• PROMPT:
Please give the data again exactly, with no line dropped.

• PROVIDED DATA:
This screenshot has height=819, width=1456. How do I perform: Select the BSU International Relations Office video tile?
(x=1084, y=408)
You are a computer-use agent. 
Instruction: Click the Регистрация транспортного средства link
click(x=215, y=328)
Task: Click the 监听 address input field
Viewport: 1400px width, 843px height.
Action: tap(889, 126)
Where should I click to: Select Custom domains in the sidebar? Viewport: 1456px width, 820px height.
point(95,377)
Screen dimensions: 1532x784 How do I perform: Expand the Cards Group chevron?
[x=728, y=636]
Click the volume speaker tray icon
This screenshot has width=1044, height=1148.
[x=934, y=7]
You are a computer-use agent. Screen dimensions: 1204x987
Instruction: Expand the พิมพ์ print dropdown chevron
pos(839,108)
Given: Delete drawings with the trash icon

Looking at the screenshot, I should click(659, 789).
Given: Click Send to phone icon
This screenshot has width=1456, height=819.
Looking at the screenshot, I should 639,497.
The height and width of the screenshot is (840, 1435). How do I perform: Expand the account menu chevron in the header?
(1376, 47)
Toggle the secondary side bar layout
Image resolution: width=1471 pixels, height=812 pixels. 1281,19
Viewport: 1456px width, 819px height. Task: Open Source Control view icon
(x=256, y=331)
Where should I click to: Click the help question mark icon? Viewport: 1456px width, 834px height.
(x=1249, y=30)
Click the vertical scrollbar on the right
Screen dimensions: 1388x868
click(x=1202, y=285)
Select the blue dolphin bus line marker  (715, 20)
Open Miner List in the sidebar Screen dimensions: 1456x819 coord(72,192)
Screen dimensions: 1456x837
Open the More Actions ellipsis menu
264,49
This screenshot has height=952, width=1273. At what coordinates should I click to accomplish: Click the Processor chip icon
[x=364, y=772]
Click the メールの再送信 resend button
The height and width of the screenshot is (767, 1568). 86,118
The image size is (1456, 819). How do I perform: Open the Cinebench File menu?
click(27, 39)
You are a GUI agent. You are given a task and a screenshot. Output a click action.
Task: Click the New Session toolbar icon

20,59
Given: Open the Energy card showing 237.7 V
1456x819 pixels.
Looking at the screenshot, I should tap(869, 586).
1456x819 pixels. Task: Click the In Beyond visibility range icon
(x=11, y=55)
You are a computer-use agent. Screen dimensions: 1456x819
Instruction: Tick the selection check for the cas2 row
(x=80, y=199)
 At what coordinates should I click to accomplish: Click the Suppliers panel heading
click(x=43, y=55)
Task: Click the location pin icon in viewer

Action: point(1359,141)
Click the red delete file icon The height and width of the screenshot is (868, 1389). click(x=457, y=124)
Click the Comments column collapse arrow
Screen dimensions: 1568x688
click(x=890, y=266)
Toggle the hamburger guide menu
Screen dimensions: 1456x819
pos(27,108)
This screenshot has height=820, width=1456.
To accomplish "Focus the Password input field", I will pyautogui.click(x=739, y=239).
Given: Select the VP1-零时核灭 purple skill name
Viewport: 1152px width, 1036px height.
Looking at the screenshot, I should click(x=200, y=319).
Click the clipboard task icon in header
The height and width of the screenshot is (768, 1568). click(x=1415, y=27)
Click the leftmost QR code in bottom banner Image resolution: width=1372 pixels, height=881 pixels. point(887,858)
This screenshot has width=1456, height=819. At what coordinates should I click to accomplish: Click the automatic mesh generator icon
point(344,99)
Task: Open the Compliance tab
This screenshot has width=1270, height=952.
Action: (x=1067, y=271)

• WRITTEN ANSWER:
This screenshot has height=819, width=1456. How do I perform: Select the BSU International Relations Office video tile?
(x=1084, y=408)
You are a computer-use agent. 
Instruction: Click the Регистрация транспортного средства link
click(x=215, y=328)
Task: Click the 监听 address input field
Viewport: 1400px width, 843px height.
Action: tap(889, 126)
Where should I click to: Select Custom domains in the sidebar? Viewport: 1456px width, 820px height.
point(95,377)
Screen dimensions: 1532x784 How do I perform: Expand the Cards Group chevron?
[x=728, y=636]
Click the volume speaker tray icon
This screenshot has width=1044, height=1148.
[x=934, y=7]
You are a computer-use agent. Screen dimensions: 1204x987
Instruction: Expand the พิมพ์ print dropdown chevron
pos(839,108)
Given: Delete drawings with the trash icon

Looking at the screenshot, I should click(659, 789).
Given: Click Send to phone icon
This screenshot has width=1456, height=819.
Looking at the screenshot, I should 639,497.
The height and width of the screenshot is (840, 1435). How do I perform: Expand the account menu chevron in the header?
(1376, 47)
Toggle the secondary side bar layout
Image resolution: width=1471 pixels, height=812 pixels. 1281,19
Viewport: 1456px width, 819px height. Task: Open Source Control view icon
(x=256, y=331)
Where should I click to: Click the help question mark icon? Viewport: 1456px width, 834px height.
(x=1249, y=30)
Click the vertical scrollbar on the right
Screen dimensions: 1388x868
click(x=1202, y=285)
Select the blue dolphin bus line marker  (715, 20)
Open Miner List in the sidebar Screen dimensions: 1456x819 coord(72,192)
Screen dimensions: 1456x837
Open the More Actions ellipsis menu
264,49
This screenshot has height=952, width=1273. At what coordinates should I click to accomplish: Click the Processor chip icon
[x=364, y=772]
Click the メールの再送信 resend button
The height and width of the screenshot is (767, 1568). 86,118
The image size is (1456, 819). How do I perform: Open the Cinebench File menu?
click(27, 39)
You are a GUI agent. You are given a task and a screenshot. Output a click action.
Task: Click the New Session toolbar icon

20,59
Given: Open the Energy card showing 237.7 V
1456x819 pixels.
Looking at the screenshot, I should tap(869, 586).
1456x819 pixels. Task: Click the In Beyond visibility range icon
(x=11, y=55)
You are a computer-use agent. Screen dimensions: 1456x819
Instruction: Tick the selection check for the cas2 row
(x=80, y=199)
 At what coordinates should I click to accomplish: Click the Suppliers panel heading
click(x=43, y=55)
Task: Click the location pin icon in viewer

Action: point(1359,141)
Click the red delete file icon The height and width of the screenshot is (868, 1389). click(x=457, y=124)
Click the Comments column collapse arrow
Screen dimensions: 1568x688
click(x=890, y=266)
Toggle the hamburger guide menu
Screen dimensions: 1456x819
pos(27,108)
This screenshot has height=820, width=1456.
To accomplish "Focus the Password input field", I will pyautogui.click(x=739, y=239).
Given: Select the VP1-零时核灭 purple skill name
Viewport: 1152px width, 1036px height.
Looking at the screenshot, I should click(x=200, y=319).
Click the clipboard task icon in header
The height and width of the screenshot is (768, 1568). click(x=1415, y=27)
Click the leftmost QR code in bottom banner Image resolution: width=1372 pixels, height=881 pixels. point(887,858)
This screenshot has width=1456, height=819. At what coordinates should I click to accomplish: Click the automatic mesh generator icon
point(344,99)
Task: Open the Compliance tab
This screenshot has width=1270, height=952.
Action: (x=1067, y=271)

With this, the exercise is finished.